__Work to complete__
When you reach the line in the listing below that contains "Where should I", begin returning lines exactly as written, and stop after the line that contains "Instruction: Click the". Return no other lines.

__Dataset content__
________________________________________

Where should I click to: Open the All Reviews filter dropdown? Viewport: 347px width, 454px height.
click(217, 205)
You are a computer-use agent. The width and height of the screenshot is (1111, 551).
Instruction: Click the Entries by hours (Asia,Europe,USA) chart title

________________________________________

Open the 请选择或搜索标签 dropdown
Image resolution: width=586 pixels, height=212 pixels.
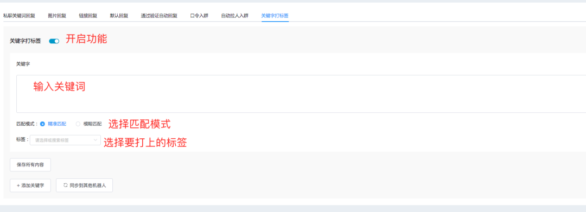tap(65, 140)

________________________________________

__Final answer__
Where should I click to: Open the All Reviews filter dropdown? Viewport: 347px width, 454px height.
click(217, 205)
You are a computer-use agent. The width and height of the screenshot is (1111, 551).
Instruction: Click the Entries by hours (Asia,Europe,USA) chart title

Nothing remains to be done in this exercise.